### Problem
Write out the passage of the astrology article on Mars from "Mars is the fourth" to "male biological sex.", word for word.

### Document extract
═══

Astrology

Mars

Mars is the fourth planet from the Sun, completing its orbit in 687 days, and the most visibly red object in the night sky. In astrology it is the modern ruler of Aries and the classical ruler of Scorpio, and it is exalted in Capricorn. Mars is associated with action, will, desire, anger, sexuality, and the courage to defend. Its glyph is a circle with an arrow pointing up and to the right, the symbol used for the male biological sex.

Origin and myth

The Greek Ares was the god of war, son of Zeus and Hera, and the Olympian most disliked by his fellow gods because he loved combat for its own sake. In contrast, the Roman Mars was a much more dignified figure, a god of agriculture as well as war, the divine father of Romulus and Remus and therefore of Rome itself. The month of March takes its name from him, originally the first month of the Roman calendar, when armies marched out for the season's campaigns. The red colour of the planet, due to iron oxide on its surface, made the connection with blood and battle natural in every ancient culture.

In Hellenistic astrology, Mars was given rulership of Aries, where his initiating fire is most direct, and Scorpio, where his strategic intensity finds its deeper expression. The exaltation in Capricorn refines his impulsive force into disciplined achievement. Mars was also classified as a malefic, a planet of difficulty, in the binary distinction with the benefics Jupiter and Venus. This does not mean Mars is bad: difficulty is the medium of growth, and Mars is the principle of conscious assertion against resistance. Without Mars, nothing happens.

Meaning and function

In your natal chart, Mars describes how you act, fight, desire, and pursue. The sign of your Mars shows the style of your will, and the house shows where you most readily expend energy. Mars in Aries acts immediately and with full body; Mars in Cancer acts protectively and indirectly; Mars in Capricorn acts strategically over the long term; Mars in Pisces can struggle to locate its will but acts powerfully when in service. Mars also describes your sexuality, your relationship to anger, and the way you assert your boundaries.

The shadow of Mars, when over-active, is rage, violence, and the impulse to win at the cost of relationship. When under-developed, the Martian function shows up as a person who cannot say no, who collapses under pressure, or who turns aggression inward as self-attack. Mars in hard aspect to Saturn often describes blocked anger and the slow but enduring discipline that integrates it. Mars in aspect to Pluto intensifies will into total commitment. The integration of the Martian function is the practice of clean anger, conscious desire, and the courage to act before all the conditions are met.

═══

### Available data

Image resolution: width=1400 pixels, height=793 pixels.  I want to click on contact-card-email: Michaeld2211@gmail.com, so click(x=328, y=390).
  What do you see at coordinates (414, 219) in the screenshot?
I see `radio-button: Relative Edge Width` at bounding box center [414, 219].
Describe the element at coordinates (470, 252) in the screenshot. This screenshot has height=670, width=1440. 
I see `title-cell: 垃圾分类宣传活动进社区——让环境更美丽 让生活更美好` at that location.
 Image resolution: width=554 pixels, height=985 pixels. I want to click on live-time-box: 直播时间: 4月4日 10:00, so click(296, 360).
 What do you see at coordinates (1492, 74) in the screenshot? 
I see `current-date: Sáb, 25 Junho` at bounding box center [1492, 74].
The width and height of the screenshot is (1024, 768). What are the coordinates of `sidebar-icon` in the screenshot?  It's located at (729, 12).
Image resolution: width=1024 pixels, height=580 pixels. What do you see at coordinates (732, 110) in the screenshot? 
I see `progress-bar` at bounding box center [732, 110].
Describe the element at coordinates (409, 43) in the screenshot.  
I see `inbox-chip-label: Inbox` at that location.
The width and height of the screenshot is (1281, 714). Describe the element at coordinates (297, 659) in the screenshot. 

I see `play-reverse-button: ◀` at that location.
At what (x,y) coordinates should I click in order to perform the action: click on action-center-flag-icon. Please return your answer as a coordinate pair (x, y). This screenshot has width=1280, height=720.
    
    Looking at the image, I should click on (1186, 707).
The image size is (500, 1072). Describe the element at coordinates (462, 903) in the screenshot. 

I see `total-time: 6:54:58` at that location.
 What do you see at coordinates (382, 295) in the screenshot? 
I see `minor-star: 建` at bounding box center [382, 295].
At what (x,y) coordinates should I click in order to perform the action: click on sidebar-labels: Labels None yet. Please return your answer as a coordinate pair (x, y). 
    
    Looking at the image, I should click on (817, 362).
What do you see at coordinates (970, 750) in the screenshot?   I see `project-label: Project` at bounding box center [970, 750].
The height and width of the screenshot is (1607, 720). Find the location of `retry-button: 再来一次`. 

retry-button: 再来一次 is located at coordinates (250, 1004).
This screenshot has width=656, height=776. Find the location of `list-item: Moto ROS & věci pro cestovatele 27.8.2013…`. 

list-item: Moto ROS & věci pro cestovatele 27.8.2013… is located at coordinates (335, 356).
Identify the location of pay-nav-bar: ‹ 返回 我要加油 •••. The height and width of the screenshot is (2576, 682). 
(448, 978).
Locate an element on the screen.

═══

### Answer to this exercise
Mars is the fourth planet from the Sun, completing its orbit in 687 days, and the most visibly red object in the night sky. In astrology it is the modern ruler of Aries and the classical ruler of Scorpio, and it is exalted in Capricorn. Mars is associated with action, will, desire, anger, sexuality, and the courage to defend. Its glyph is a circle with an arrow pointing up and to the right, the symbol used for the male biological sex.